Microsoft Edge saves passwords in cleartext 'by design' and researchers argue 'this turns into a credential harvest' on shared PCs
A Norwegian cybersecurity researcher recently spotted that passwords in Microsoft Edge are saved in memory in cleartext. Thus exposing all passwords to anyone that might wish to peek behind the curtain, providing they can gain access to the PC through other means, including a shared admin.
The researcher, Tom Jøran Sønstebyseter Rønning, says, "Edge is the only Chromium‑based browser I’ve tested that behaves this way."
When Rønning reported this to Microsoft, they were reportedly told this behaviour is "by design."
Rønning clarifies that Edge decrypts every credential at startup, regardless of whether you visit a site using those credentials. This doesn't mean that one can simply access those passwords with little know-how, though. A user needs administrative access to a terminal server, which is already a major breach on a computer, but from here, "they can access the memory of all logged‑on user processes."
Importantly, one could have administrative rights on one account and use that to compromise the stored credentials for other logged-in users. Rønning posted an Edge password dumper tool on GitHub that simulates this process.
One could argue that if a user has admin rights, they can already cause havoc on a rig if they have access, and that's true. But something worth considering is that many PC users will have admin rights on their accounts as a default. And even if you have admin rights, you often have to use passwords to get access to password managers, or even use two-factor authentication. Cleartext saved passwords, as argued by International Cyber Digest, means "in shared environments, this turns into a credential harvest."

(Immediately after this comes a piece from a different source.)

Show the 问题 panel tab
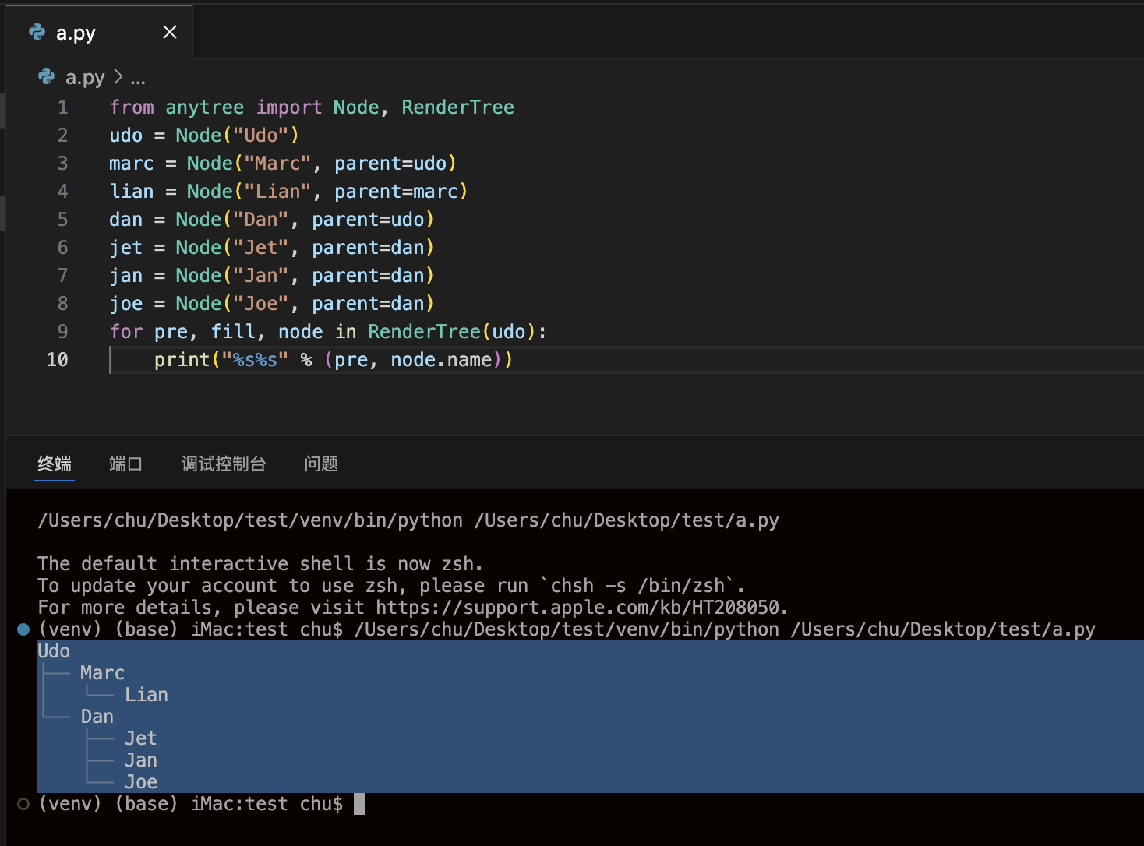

Microsoft Edge loads all your saved passwords into memory in cleartext — even when you’re not using them. pic.twitter.com/ci0ZLEYFLBMay 4, 2026
Last year, researcher @LopezLucio666 reported this to Microsoft, and it said, "after careful investigation, this case has been assessed as not a vulnerability and no security and does not meet Microsoft's bar for immediate servicing."
Chrome, inversely, decrypts credentials when required, so it doesn't keep them decrypted in memory at all times. It binds decryption to an authenticated Chrome process, which means other processes on the machine can't duplicate the process of Chrome's encryption keys.
Microsoft's "password manager security" web page / FAQ does briefly address this point, but argues "Even if an attacker has admin rights or offline access and can get to the locally stored data, the system is designed to prevent the attacker from getting the plaintext passwords of a user who isn't logged in. "
The research of Rønning and others suggests the system is not quite doing its job in preventing attackers from getting those plaintext passwords, so hopefully the noise around its discovery can urge Microsoft to give it another look. We have reached out to Microsoft for comment on this story.